Hello, writers. It's been a while since we talked about endings. I'm thinking about them right now because I've gotten to a place in my current work-in-progress where the ending doesn't fit.
Of course, we've all read books where the ending doesn't fit, but that doesn't give us the right to write them.
In order to fit, the ending must come naturally out of who the protagonist is and how s/he would and does cope with the challenge s/he faces. It must be possible and reasonably believable under the circumstances. It should reflect the beginning in some way. (Doesn't have to, but it's a nice touch.)
Teh Guru told me these things about endings:
The last line and the first line are the most important sentences you write.
The ending should make the reader say “How surprising, and yet how perfect.”
A rejection letter I once got told me something else important about endings:
It doesn't seem like your plot proceeds from the character. It seems like she is just following along where the author leads her.
Plug in “ending” for “plot” and you have the problem with a lot of endings. They're delivered by the stork. They drop from the sky. They happen because the author decided, before s/he started writing, that this was how the thing was going to end.
That's the problem I'm having right now. I planned, way back in May, for the story to end with my protagonist committing a startling, destructive act that would reverse everything, change the game, and force a new society.

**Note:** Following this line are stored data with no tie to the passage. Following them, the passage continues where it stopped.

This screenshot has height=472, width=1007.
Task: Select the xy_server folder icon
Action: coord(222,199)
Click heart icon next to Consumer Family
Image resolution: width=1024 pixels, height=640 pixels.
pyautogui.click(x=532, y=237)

Now that I've written about 60,000 words, I can't see any reason why she would do this. Drat.
So I'm resorting to two of my favorite stand-bys, bubble-maps and the Game of 20.
Last night I made a bubble-map called (as my bubble-maps often are at this stage of the drafting process) “Guns You've Hung On the Wall”. In the first draft I've usually got way more guns than I'll ever fire, so some will end up being deleted in future drafts. On this chart, I used only those few guns I thought were likely to remain:
- the mysterious stranger
- the enemy army
- the protagonist's magic
- the corrupt government
All of these elements are integral to my story and so they have to be in some way dealt with in the ending. Not necessarily solved, just dealt with.
So I bubble-mapped each of those guns-on-the-wall in turn, and identified the main question for each of the above guns:
- the mysterious stranger: Who does he represent and what does he want?
- the enemy army: How will [protagonist] deal with this threat?
- the protagonist's magic: What does [protagonist] do about [magical problem]?
- the corrupt government: Who ends up ruling the country?
For each of these questions I'm going to do the Game of 20, which we've discussed here before. I think it was Tara who first told us about this game, in fact.
I'll make a list of 20 answers to each question. The answers can be obvious, unlikely, bizarre, deus ex machina, anything. Somewhere in the list, most of the time, will be the answer that fits.
Those are some of my strategies for dealing with the ending problem.
Some authors actually write several different endings for their novel to see which one fits. I haven't tried that.
Does anyone have any other strategies for getting the ending right?
Tonight's challenge:
Since the above doesn't lend itself readily to a challenge, try this:
The Jewel of Togwogmagog, long sought by the Callow Youth and his Stout Companion, has been found. Or it hasn't been found, and something else has happened instead.
Assume most of the ending is already written. So you don't need to fill in any details of what happened. Just write the closing paragraph or line.
Absolutely limit yourself to 120 words.